The presence of two breakpoints at the telomeric side of the cluster that result in an MDK-like phenotype suggests an alternative explanation in which the responsible regulator is located 3′ of HOXD1. Indeed, Zakany et al24 propose the presence of an early limb control region (ELCR, green oval, Figures 1c and 2) localized telomeric to the cluster, which is needed to implement colinear expression of the HOXD cluster. The exact position of the ELCR is not known. One of the duplications detected in the Thai family is expected to disconnect the 5′-located cluster from the 3′-located regulator and vice versa.
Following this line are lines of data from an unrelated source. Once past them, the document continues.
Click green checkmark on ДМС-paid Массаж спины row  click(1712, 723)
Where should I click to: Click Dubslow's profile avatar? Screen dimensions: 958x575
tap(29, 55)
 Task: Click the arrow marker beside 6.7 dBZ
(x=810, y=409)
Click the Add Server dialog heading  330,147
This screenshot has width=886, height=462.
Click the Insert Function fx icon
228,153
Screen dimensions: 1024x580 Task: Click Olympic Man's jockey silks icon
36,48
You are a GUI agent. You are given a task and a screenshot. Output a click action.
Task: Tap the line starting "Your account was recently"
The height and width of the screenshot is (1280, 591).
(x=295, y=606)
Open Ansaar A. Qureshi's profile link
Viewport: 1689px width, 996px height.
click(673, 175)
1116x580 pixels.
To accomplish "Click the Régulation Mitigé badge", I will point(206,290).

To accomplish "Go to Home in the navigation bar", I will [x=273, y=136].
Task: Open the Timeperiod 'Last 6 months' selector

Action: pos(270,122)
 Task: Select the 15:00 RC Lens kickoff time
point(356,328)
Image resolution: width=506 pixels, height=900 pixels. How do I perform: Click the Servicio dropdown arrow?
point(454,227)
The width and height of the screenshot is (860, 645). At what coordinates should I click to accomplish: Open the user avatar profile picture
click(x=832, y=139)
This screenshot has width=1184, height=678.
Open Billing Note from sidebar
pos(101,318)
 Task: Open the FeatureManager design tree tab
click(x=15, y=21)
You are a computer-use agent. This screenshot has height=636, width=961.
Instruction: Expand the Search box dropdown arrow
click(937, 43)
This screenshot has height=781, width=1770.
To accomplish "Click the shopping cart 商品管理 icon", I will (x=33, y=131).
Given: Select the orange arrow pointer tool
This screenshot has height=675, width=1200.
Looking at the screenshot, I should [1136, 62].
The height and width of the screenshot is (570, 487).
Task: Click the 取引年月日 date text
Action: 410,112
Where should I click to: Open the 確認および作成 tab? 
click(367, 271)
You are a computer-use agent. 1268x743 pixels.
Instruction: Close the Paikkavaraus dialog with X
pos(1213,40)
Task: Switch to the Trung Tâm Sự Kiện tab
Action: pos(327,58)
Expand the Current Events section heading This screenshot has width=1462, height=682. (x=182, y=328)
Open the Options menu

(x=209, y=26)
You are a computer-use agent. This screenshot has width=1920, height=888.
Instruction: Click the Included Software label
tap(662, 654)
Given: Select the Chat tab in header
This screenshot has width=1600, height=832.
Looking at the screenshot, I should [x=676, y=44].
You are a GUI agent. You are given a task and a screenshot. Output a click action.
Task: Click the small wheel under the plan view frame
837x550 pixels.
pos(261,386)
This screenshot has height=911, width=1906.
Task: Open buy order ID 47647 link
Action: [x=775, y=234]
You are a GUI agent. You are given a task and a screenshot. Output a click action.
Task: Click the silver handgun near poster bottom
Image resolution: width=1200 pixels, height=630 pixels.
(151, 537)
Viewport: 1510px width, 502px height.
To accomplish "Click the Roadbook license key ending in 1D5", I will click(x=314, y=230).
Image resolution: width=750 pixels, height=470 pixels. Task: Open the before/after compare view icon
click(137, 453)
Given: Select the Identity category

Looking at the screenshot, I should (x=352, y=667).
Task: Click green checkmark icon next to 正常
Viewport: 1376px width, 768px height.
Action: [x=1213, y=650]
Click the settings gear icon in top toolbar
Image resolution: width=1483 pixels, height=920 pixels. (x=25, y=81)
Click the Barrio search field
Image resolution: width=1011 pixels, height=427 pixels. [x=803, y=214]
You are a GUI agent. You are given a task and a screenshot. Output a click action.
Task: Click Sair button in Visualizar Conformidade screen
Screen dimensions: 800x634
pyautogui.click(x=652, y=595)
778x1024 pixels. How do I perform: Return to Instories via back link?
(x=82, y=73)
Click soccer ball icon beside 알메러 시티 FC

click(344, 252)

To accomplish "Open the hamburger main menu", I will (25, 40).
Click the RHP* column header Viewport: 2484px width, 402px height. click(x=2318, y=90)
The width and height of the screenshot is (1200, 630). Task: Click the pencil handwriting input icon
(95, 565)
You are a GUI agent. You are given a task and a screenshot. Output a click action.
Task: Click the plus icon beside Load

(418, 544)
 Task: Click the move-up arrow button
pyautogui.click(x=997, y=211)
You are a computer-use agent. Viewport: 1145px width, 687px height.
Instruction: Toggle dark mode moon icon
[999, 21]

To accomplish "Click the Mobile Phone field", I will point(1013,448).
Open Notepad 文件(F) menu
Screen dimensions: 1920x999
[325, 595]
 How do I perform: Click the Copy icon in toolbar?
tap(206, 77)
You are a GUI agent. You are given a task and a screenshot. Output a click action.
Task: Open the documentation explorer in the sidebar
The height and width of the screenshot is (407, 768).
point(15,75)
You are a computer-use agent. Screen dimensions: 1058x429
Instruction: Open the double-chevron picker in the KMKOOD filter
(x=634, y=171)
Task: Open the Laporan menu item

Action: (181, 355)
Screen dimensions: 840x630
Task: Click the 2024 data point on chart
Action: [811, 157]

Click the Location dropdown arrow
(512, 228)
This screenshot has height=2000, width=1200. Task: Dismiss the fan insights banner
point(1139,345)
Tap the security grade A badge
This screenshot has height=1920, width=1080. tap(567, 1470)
As a consequence, HOXD13 is expressed too early and ectopically leading to the MDK phenotype (Figure 2b). Thus, it is possible that one or both regulators have to be affected to produce the MDK/Ul phenotype. To verify our results of the Thai family, we tested the further described nonrelated MDK individuals.3, 4 We were not able to identify a clinically relevant copy-number change anywhere in the genome of these two additional individuals. However, as the array-CGH analysis does not exclude balanced structural rearrangements, one can speculate that the MDK phenotype in patients reported by Shears et al and Kwee et al3, 4 and the Thai patients reported in this paper is caused by chromosomal rearrangements affecting HOXD locus regulation. The identification of further rearrangements in this region will help to clarify this.